Count every line below that contains "anti", then state the total with no other output.

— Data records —
══════════
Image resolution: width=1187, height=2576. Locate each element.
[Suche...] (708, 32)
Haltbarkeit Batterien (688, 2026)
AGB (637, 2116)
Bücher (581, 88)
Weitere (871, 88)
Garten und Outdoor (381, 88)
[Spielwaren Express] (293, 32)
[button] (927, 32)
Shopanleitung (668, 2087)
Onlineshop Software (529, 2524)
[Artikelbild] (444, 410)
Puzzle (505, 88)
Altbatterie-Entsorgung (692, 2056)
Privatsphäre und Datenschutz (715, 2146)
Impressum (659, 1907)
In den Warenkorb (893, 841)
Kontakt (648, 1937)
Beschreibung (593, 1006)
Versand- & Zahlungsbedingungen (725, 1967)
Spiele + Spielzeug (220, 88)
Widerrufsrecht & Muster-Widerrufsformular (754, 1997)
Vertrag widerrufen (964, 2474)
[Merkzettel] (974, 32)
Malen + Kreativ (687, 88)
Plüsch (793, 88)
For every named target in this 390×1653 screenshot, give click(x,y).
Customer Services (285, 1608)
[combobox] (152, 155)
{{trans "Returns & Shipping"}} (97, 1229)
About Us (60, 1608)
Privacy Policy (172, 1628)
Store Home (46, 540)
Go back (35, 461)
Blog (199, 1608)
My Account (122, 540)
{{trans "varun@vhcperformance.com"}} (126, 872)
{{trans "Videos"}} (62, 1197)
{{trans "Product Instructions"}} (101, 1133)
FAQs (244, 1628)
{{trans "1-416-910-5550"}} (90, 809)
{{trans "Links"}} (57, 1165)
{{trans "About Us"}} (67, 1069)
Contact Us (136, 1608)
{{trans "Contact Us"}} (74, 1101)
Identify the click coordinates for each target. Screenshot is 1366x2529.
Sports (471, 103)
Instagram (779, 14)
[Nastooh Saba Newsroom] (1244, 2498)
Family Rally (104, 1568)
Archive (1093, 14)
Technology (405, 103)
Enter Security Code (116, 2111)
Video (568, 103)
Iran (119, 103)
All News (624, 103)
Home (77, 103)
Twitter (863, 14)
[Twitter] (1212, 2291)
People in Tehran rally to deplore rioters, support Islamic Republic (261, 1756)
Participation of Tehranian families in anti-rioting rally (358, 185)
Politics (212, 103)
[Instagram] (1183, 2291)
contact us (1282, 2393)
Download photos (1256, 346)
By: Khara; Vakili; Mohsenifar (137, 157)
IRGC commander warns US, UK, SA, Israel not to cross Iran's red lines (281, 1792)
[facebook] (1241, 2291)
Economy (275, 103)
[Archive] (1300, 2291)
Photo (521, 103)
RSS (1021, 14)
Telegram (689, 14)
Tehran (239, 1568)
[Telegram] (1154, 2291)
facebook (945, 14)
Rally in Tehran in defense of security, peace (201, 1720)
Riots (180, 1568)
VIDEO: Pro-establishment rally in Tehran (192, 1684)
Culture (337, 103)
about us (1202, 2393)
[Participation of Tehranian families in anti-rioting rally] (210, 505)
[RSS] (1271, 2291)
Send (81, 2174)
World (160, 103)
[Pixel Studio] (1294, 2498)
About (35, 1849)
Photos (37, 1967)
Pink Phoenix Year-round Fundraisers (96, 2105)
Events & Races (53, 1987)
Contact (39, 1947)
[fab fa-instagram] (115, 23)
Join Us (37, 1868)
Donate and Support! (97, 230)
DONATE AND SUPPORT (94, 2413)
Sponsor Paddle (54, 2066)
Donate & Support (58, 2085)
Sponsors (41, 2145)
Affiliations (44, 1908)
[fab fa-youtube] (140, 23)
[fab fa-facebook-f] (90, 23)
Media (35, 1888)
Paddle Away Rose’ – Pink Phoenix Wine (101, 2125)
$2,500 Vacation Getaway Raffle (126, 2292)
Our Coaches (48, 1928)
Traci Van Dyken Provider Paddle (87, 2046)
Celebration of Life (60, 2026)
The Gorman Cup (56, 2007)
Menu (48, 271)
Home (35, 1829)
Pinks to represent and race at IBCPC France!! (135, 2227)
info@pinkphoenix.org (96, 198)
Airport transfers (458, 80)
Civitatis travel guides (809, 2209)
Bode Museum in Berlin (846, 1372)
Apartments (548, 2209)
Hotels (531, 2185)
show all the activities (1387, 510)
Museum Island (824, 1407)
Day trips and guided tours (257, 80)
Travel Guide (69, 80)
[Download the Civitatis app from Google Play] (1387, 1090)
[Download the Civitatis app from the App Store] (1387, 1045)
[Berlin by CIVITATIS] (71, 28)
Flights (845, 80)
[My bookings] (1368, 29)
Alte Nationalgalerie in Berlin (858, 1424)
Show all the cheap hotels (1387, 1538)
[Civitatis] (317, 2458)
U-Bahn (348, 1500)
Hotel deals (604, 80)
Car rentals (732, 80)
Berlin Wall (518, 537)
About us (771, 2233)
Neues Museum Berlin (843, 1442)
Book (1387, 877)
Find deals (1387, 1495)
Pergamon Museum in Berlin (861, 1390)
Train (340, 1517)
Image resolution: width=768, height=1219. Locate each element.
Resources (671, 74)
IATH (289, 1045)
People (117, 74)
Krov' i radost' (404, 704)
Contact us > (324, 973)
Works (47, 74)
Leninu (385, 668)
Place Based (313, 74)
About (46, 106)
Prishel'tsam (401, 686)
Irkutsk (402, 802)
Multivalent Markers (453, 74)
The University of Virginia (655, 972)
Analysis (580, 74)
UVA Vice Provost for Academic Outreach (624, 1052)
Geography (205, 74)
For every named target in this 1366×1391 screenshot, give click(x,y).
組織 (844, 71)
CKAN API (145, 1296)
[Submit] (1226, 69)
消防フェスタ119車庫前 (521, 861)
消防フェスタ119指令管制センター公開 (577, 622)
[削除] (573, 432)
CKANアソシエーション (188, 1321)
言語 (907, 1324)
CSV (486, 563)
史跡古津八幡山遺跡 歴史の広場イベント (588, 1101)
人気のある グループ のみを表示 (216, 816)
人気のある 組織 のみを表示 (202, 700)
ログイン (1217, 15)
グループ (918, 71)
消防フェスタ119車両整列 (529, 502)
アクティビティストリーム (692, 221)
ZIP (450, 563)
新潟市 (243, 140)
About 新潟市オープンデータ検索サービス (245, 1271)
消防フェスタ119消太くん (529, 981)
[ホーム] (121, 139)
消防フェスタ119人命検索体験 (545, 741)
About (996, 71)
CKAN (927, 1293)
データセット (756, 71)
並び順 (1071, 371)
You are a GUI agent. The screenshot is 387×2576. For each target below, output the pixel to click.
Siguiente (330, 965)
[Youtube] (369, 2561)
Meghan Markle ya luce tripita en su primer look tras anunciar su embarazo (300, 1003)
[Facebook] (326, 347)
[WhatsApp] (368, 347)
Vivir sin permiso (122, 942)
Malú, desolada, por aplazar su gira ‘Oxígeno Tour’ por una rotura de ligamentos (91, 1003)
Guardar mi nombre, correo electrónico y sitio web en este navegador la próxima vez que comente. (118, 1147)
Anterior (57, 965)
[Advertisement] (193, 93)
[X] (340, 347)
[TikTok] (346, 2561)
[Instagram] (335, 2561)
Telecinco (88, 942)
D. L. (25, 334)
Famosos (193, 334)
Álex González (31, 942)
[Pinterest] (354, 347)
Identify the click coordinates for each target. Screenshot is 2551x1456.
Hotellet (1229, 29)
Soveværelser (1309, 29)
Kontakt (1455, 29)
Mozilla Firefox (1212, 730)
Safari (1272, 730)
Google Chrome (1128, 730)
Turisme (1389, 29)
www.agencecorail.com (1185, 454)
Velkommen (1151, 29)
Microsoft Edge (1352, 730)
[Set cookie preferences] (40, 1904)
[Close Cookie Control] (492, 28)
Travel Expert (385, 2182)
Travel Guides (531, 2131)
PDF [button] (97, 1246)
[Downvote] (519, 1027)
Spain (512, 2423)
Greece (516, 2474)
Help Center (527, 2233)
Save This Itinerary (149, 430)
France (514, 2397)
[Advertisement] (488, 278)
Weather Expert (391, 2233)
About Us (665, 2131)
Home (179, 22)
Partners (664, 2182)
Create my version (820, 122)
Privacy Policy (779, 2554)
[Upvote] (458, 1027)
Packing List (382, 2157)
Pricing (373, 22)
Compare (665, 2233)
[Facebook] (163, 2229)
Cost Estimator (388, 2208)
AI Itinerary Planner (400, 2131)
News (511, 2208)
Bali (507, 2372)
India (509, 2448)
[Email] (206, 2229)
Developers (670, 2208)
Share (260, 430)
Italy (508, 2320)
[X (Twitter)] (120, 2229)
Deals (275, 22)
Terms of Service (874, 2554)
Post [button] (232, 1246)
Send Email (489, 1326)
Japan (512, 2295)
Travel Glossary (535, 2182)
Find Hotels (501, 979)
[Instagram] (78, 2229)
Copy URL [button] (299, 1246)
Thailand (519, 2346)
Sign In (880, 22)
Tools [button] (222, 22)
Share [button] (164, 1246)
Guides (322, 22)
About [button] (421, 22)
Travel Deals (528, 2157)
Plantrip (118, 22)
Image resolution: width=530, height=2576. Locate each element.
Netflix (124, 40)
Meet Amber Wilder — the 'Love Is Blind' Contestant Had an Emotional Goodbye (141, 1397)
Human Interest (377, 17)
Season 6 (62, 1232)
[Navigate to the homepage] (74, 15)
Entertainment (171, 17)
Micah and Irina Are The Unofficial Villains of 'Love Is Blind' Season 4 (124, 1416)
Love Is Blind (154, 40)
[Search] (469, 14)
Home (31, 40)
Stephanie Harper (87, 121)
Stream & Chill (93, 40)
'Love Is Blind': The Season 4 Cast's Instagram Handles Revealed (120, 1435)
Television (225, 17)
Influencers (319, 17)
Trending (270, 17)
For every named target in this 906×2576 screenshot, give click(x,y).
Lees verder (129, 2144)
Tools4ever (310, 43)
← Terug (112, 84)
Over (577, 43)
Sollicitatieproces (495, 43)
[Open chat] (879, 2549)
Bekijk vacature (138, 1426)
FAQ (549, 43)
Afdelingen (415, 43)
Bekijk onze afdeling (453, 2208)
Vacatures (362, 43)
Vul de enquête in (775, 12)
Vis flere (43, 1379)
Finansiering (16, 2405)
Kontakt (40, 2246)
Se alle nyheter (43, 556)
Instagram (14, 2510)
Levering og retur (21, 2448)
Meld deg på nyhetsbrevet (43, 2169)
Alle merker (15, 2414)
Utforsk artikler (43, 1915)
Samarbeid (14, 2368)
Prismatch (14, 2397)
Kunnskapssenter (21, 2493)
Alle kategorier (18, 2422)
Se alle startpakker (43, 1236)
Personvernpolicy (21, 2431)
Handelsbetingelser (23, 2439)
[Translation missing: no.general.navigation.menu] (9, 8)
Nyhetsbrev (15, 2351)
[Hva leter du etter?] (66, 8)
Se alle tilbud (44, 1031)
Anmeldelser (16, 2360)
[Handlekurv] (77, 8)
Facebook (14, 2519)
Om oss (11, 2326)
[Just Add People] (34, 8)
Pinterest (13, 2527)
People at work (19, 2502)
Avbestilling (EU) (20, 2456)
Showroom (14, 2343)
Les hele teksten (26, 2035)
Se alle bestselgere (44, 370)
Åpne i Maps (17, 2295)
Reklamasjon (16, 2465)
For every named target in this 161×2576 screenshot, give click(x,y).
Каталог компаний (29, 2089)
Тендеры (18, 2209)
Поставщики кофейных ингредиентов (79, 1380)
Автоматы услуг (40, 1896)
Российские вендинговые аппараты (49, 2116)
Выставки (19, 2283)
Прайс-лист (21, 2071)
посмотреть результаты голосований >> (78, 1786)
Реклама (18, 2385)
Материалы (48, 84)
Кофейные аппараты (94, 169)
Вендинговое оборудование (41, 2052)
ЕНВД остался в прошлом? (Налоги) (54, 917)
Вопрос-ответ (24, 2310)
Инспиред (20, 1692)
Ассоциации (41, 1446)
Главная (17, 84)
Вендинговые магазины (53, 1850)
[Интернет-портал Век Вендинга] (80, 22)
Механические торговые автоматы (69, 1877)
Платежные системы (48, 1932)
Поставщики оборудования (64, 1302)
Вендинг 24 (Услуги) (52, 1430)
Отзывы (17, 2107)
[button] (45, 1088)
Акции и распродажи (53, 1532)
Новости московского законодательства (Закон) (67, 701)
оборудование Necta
══════════
— Task result —
2